In any case, a nine-hour rail journey time between Glasgow and London simply couldn’t compete with pioneering budget airlines. These were then in their infancy, but were soon staking their claims on a growing and lucrative short-haul European market. So, the dedicated train fleets were dispersed far and wide; some were sold for considerably less than their true value, in some cases not even completed by the factory.

Southern dreams

Fast forward 15 years, and Eurostar is now owned by a mix of European state railways, Canadian pension funds and a UK infrastructure specialist. And, at long last, it’s going some way towards expanding the choice of destinations served – although only on its own terms, and without the threat of competition from another operator to keep it on its toes.

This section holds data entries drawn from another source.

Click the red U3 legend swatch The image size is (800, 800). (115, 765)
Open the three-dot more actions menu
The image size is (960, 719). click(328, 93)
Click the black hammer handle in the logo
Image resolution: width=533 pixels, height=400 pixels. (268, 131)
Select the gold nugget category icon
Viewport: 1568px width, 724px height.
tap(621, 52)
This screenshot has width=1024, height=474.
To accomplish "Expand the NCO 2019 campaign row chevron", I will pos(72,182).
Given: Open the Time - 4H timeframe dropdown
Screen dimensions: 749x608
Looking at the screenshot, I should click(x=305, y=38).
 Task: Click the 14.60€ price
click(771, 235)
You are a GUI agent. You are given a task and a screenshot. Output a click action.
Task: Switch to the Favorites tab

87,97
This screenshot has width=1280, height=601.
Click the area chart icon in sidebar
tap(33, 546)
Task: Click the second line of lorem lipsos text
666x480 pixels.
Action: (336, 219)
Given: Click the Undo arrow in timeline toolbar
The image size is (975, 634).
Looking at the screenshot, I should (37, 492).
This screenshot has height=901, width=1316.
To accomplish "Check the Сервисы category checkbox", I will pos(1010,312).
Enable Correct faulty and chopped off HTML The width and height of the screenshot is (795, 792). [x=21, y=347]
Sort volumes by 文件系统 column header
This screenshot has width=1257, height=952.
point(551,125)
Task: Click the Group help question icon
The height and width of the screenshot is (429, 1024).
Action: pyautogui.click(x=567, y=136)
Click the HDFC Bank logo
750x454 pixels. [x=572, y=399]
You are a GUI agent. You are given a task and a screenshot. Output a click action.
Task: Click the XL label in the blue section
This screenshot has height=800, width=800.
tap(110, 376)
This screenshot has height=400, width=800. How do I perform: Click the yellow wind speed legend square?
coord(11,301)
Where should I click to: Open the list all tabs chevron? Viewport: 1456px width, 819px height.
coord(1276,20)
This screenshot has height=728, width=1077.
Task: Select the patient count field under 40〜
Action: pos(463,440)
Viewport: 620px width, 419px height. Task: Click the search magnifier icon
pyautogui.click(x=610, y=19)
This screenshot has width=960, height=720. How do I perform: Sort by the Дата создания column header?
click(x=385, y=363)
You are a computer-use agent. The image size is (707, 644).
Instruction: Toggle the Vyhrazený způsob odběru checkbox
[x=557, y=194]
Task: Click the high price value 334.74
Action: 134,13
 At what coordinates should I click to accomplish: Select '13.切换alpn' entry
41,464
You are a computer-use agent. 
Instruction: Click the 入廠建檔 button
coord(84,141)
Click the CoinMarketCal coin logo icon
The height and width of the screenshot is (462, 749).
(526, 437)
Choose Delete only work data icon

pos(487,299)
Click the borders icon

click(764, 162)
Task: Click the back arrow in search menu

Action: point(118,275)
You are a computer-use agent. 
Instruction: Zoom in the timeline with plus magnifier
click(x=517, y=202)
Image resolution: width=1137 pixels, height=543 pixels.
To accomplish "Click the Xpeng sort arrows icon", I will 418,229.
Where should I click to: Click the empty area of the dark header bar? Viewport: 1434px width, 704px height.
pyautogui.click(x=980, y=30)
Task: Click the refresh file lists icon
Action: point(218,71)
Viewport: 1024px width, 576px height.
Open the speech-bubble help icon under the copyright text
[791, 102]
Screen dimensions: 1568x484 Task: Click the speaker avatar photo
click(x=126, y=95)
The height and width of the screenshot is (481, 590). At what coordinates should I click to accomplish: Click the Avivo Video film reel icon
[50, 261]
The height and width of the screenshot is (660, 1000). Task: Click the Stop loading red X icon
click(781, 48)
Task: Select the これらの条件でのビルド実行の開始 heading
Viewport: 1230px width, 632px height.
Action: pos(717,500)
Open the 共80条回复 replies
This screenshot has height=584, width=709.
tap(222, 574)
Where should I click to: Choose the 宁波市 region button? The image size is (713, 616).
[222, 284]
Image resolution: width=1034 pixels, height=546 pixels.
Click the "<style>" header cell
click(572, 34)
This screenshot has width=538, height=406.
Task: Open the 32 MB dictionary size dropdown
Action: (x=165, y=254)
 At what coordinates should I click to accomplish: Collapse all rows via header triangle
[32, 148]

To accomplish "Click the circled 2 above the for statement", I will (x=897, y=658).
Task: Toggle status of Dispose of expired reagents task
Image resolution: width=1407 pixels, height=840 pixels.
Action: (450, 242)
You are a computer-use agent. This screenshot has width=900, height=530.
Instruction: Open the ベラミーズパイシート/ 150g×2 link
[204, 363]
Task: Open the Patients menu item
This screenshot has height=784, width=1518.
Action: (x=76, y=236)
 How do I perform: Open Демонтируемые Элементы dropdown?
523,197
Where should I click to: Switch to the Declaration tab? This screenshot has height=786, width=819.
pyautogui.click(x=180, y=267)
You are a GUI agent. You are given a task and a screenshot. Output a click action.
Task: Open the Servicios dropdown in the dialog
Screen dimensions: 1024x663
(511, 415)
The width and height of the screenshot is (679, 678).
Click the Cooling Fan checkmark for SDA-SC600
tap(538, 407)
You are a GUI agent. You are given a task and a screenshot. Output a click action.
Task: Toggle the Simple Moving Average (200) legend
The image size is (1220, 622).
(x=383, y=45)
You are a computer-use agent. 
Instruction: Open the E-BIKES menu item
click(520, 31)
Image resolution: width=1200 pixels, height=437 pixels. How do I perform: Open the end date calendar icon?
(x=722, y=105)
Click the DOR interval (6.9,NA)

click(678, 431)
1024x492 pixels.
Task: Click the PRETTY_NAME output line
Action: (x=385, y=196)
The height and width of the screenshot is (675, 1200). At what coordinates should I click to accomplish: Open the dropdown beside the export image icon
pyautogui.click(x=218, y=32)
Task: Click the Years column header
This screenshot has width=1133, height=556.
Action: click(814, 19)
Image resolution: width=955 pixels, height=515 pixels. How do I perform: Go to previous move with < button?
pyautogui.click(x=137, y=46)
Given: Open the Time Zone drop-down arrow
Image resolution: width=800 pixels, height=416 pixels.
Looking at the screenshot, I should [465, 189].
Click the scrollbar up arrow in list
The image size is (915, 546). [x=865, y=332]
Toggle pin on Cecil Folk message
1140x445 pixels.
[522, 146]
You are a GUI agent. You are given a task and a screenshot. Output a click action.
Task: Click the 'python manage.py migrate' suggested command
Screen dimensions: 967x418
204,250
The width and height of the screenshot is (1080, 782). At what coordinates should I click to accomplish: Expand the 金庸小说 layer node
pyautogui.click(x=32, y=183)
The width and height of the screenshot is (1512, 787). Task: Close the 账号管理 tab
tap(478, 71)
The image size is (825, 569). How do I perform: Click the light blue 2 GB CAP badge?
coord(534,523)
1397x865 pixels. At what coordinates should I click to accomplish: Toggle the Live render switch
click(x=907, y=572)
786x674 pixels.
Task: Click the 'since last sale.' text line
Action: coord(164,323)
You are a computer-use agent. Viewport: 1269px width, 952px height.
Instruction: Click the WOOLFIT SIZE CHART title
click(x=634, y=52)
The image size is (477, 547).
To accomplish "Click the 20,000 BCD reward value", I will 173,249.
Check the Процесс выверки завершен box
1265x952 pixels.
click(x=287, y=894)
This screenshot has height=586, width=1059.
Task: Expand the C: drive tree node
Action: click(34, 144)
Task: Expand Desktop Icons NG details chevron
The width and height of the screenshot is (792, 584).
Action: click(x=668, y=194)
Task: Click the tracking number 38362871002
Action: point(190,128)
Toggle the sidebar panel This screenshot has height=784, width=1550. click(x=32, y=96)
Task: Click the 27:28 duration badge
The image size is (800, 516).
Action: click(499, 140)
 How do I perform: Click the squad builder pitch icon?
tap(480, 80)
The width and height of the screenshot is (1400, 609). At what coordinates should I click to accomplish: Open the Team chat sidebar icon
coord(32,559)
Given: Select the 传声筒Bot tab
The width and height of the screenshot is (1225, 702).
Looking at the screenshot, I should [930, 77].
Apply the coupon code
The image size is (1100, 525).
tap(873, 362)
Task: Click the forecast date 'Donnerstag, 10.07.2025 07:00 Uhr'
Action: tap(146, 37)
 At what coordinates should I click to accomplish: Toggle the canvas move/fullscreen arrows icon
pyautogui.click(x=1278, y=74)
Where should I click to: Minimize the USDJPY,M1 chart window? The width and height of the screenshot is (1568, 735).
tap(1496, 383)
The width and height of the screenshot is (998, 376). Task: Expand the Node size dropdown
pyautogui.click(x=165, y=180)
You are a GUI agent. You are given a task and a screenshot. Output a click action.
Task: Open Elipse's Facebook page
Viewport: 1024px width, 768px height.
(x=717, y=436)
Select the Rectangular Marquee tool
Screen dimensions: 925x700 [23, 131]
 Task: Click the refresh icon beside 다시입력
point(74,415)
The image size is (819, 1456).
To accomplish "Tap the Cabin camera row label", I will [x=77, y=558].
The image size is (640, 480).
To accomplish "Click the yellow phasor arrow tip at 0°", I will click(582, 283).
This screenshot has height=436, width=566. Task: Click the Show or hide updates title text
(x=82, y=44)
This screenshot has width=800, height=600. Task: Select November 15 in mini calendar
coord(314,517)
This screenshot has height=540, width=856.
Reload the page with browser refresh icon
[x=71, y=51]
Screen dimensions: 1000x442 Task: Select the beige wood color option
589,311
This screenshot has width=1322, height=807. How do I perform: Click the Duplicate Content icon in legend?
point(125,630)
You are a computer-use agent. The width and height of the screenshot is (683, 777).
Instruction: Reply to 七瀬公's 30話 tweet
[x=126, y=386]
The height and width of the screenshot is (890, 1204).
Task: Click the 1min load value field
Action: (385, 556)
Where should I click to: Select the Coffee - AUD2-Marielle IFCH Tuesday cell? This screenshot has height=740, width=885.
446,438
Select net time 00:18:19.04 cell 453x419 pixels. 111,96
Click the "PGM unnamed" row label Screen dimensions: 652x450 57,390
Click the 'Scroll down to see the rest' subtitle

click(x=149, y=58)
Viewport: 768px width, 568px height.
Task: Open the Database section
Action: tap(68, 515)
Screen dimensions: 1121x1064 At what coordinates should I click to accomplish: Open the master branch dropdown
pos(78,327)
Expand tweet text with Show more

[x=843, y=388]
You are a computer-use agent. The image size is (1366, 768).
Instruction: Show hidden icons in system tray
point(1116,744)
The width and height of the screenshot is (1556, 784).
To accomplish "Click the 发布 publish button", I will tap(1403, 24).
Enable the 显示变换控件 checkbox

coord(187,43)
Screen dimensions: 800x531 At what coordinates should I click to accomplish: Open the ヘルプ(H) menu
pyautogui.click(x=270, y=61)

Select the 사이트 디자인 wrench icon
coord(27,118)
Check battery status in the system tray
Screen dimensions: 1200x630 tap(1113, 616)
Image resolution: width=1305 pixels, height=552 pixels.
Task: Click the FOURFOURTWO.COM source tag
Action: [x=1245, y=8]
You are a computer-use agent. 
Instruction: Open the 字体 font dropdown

For the past two decades, the vast majority of Eurostar trains have run from London to Paris or Brussels. (A few seasonal have gone beyond to holiday destinations, such as Avignon or the French Alps.) But next month, Marseille (via Lyon and Avignon) will at long last be added to the list of destinations; Amsterdam will follow next year. The new services will compete with both the airlines and the ferry route from Harwich that connects both London and the Dutch capital through the rail networks on either side.

By the end of the year, a new 17-strong fleet of trains will begin to enter service, too. A £1bn combination of Italian design and German engineering, each of the new trains will carry nearly 900 passengers – about a fifth more than the trains in the original fleet.

Yet today, almost 21 years after the Channel Tunnel opened, Eurostar remains the only international rail operator serving the UK – and while it is possible to make connecting high speed train journeys across Europe, the direct journey opportunities remain limited. Rail’s carbon footprint is low compared to air travel, but the comparative lack of flexibility of rail often makes the latter appear more attractive by default. Fares are generally more expensive, too; looking ahead three months for a long weekend, a British Airways flight from Gatwick to Paris Charles de Gaulle at £110 return compares unfavourably with Eurostar’s £159 (although the city centre connectivity of the latter could be said to be a considerable advantage).

Uncompetitive tensions

In 2010, it looked as if a challenger to Eurostar’s dominance would be up and running within a few years. German state rail operator Deutsche Bahn proposed London-Cologne-Frankfurt trains, and even brought one to St Pancras to demonstrate the concept.

As of 2013, though, these plans were on ice. Technical and regulatory barriers have prevented progress being made on services between the UK and Germany, mainly relating to the design of the trains. The originally proposed fleet was not considered sufficiently fireproof for the Channel Tunnel, despite the vast majority of fires in the tunnel since it opened being caused by lorries on freight shuttle trains. A revised design with the necessary fireproofing was ordered, but two years on, there is still no prospect of the DB plans being put into place.

Aside from how to get trains through the tunnel, there are also questions over the lack of capacity on the rail network in northern France. High Speed 1, the line between the Channel Tunnel and St Pancras International, is only about half full, which allows for excellent reliability on the British side – but what happens when high speed trains meet congestion at the other end? Without French investment in their equivalent infrastructure, LGV Nord, the “paths” do not exist, and the delays might stack up.

Problems remain on this side of the Channel, too. HS1 will remain physically isolated from the future High Speed 2 line to the Midlands and the North of England – despite the London terminus of the latter being tantalisingly close by at Euston. And when HS2 Chairman Sir David Higgins reported his initial review of the project in March 2014, he recommended that the controversial HS1-HS2 link be cut from the plans, saving the best part of £1bn. And the government agreed.

So, Londoners will soon have access to direct trains to the Netherlands and the South of France. But for most of the UK, rail connections to the rest of Europe remains a pipe dream.

Paul Prentice is Assistant News Editor at RAIL magazine.